The Public Suffix List is an initiative of Mozilla, but is maintained as a community resource. It is available for use in any software, but was originally created to meet the needs of browser manufacturers. It allows browsers to, for example:
- Avoid privacy-damaging “supercookies” being set for high-level domain name suffixes
- Highlight the most important part of a domain name in the user interface
- Accurately sort history entries by site
We maintain a fuller (although not exhaustive) list of what people are using it for. If you are using it for something else, you are encouraged to tell us, because it helps us to assess the potential impact of changes. For that, you can use the psl-discuss mailing list, where we consider issues related to the maintenance, format and semantics of the list. Note: please do not use this mailing list to request amendments to the PSL’s data.
It is in the interest of Internet registries to see that their section of the list is up to date. If it is not, their customers may have trouble setting cookies, or data about their sites may display sub-optimally. So we encourage them to maintain their section of the list by submitting amendments.
History of Public Suffix List
The Public Suffix List was originally a Mozilla project before being open/crowd sourced.

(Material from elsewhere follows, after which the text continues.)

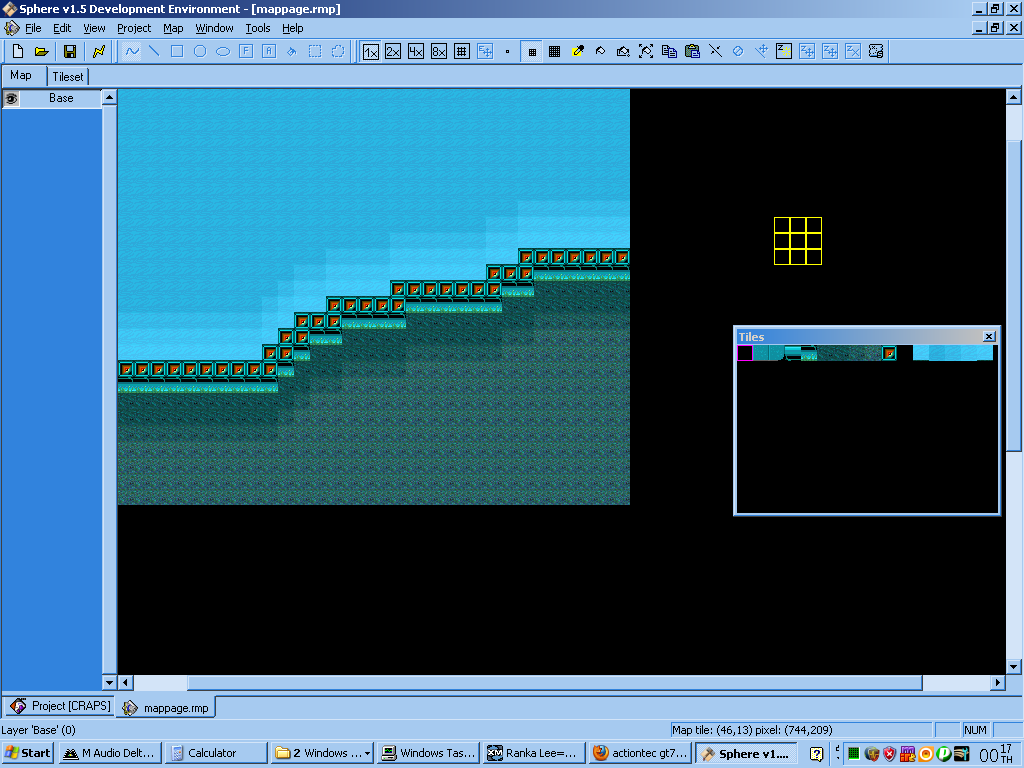Toggle the grid display toolbar button
This screenshot has width=1024, height=768.
[462, 51]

As such we can also find relevant references on the Mozilla Wiki page
Previously, browsers used an algorithm which basically only denied setting wide-ranging cookies for top-level domains with no dots (e.g. com or org). However, this did not work for top-level domains where only third-level registrations are allowed (e.g. co.uk). In these cases, websites could set a cookie for co.uk which will be passed onto every website registered under co.uk.
Clearly, this was a security risk as it allowed websites other than the one setting the cookie to read it, and therefore potentially extract sensitive information.
Since there is no algorithmic method of finding the highest level at which a domain may be registered for a particular top-level domain (the policies differ with each registry), the only method is to create a list of all top-level domains and the level at which domains can be registered. This is the aim of the effective TLD list.
As well as being used to prevent cookies from being set where they shouldn’t be, the list can also potentially be used for other applications where the registry controlled and privately controlled parts of a domain name need to be known, for example when grouping by top-level domains.
TLD vs ccTLD
There is some confusion about how to name the various parts of a URL or domain name. This is relevant when looking at ‘country code top level domains’ or ccTLD. Traditionally the “letters after the last dot” where considered to be the ‘top level domain’, with the word before that dot being called the ‘root domain’ and finally anything before the root domain being called a ‘child domain’ or more commonly with internet based systems the ‘sub domain’.
This logic begins to get confusing when we look at domain names ending ‘.co.uk’ for example. While ‘.uk’ is technically the ccTLD and ‘.co’ is the ‘second level domain’, it is generally accepted that ‘co.uk’ is the ccTLD.
Browsers are able to natively detect ccTLDs as these are heavily documented and are regulated under ISO standards. Non-standard TLDs are not regulated in the same way.
The domains contained within this particular index.dat are not evidence of browsing, they are simply evidence of Internet Explorer. This list is part of a publicly available list that is designed to allow domain owners to declare that they are controlling a TLD.